*WHAT TO WORK ON:*
1. From the Lycoris caldwellii post, echo everything from "The flowers are" down to "is just guessing.".
2. Render this sentence from the Lycoris caldwellii post in Spanish: "The flowers in bud show pink stripes similar to L. incarnata, but the buds open a uniform pale yellow tipped with faint pink."
3. Go on with the Lycoris caldwellii post from its last sentence.

Lycoris caldwellii - some thoughts and praise

James Waddick
Sun, 02 Sep 2007 09:05:57 PDT
Dear Friends,
	Before the sun heats up the garden, I did my morning patrol 
and was impressed at Lycoris caldwellii. I mentioned this species 
briefly in a recent note to PBS.

	This species is a member of the subgenus Lycoris mostly 
characterizes by the spidery flowers and fall foliage (though not all 
fit this generalization). L. cadwellii is an exception in both ways. 
The flowers are more 'nearly' regular than spidery and foliage 
appears in spring. The karyotype is identical to that of L. 
squamigera (2n = 27) and has been sterile here. Like L. squamigera it 
could be a natural hybrid involving L. sprengeri and L. straminea, 
but this is just guessing.

	The flowers in bud show pink stripes similar to L. incarnata, 
but the buds open a uniform pale yellow tipped with faint pink.

*RECORDED DATA:*
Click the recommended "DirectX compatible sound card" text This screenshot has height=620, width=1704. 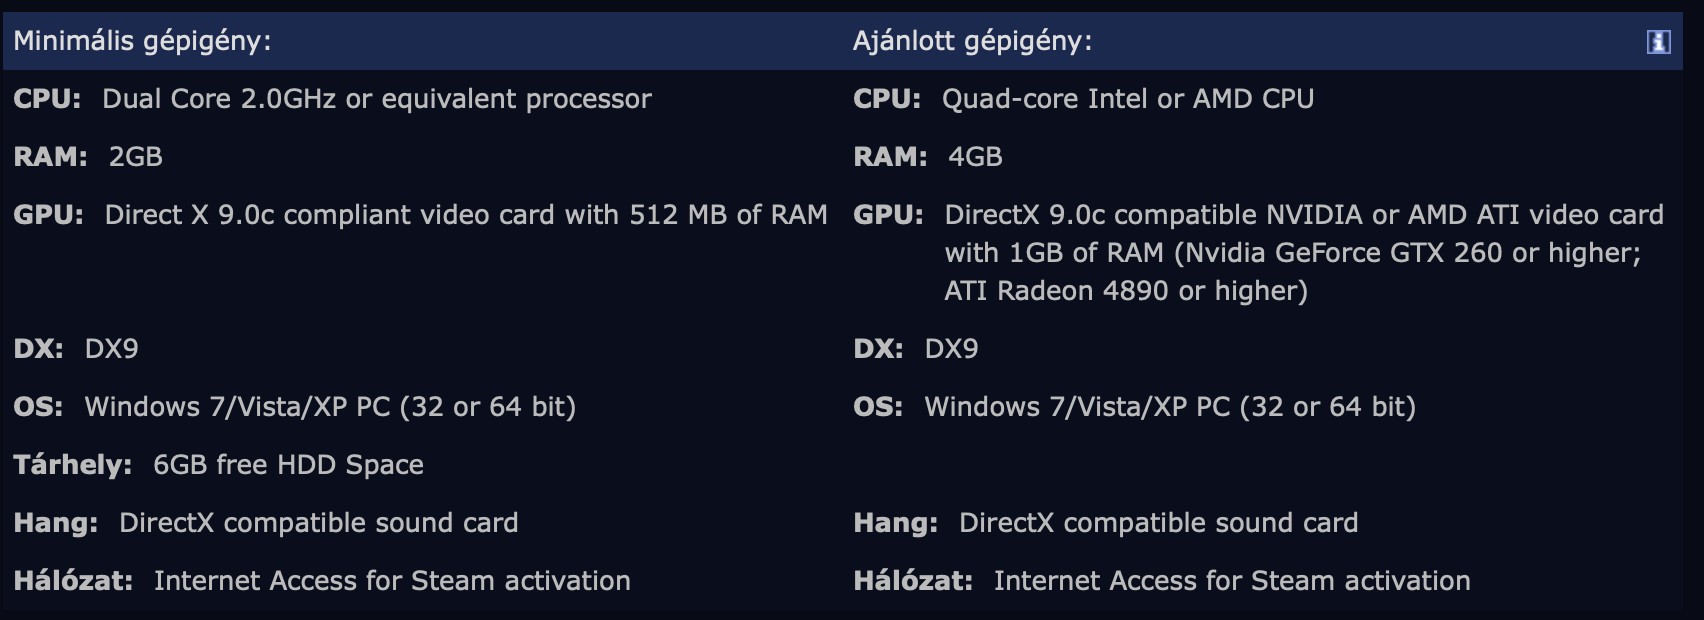(x=1158, y=523)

*RESPONSES IN ORDER:*
1.
The flowers are more 'nearly' regular than spidery and foliage 
appears in spring. The karyotype is identical to that of L. 
squamigera (2n = 27) and has been sterile here. Like L. squamigera it 
could be a natural hybrid involving L. sprengeri and L. straminea, 
but this is just guessing.

2. Las flores en botón muestran rayas rosadas similares a las de L. incarnata, pero los botones se abren de un amarillo pálido uniforme con las puntas de un rosa tenue.

3.
	During my walk I realized it is planted in six parts of the 
garden. The most exposed, driest and largest planting is not blooming 
well. Four short stalks where there should be dozens. Elsewhere the 
stalks are nearly full size and each site has multiple stems nearly 
normal. This is very different from all other Lycoris this season . 
Where they managed to bloom at all, single stems were more common 
than multiple stems and they were distinctly shorter than normal.

	Perhaps L. caldwellii shows some better drought tolerance by 
blooming at nearly normal season, two weeks to 10 days after L. 

	So although the pale flowers are subdued, they still are 
produced in clumps and in the cooler morning air are certainly worth 
the stroll. On all counts it has performed as well as L. squamigera.

	Anyone else care to share a good word on this lesser grown 
Lycoris species.?

		Best 		Jim W.
Dr. James W. Waddick
8871 NW Brostrom Rd.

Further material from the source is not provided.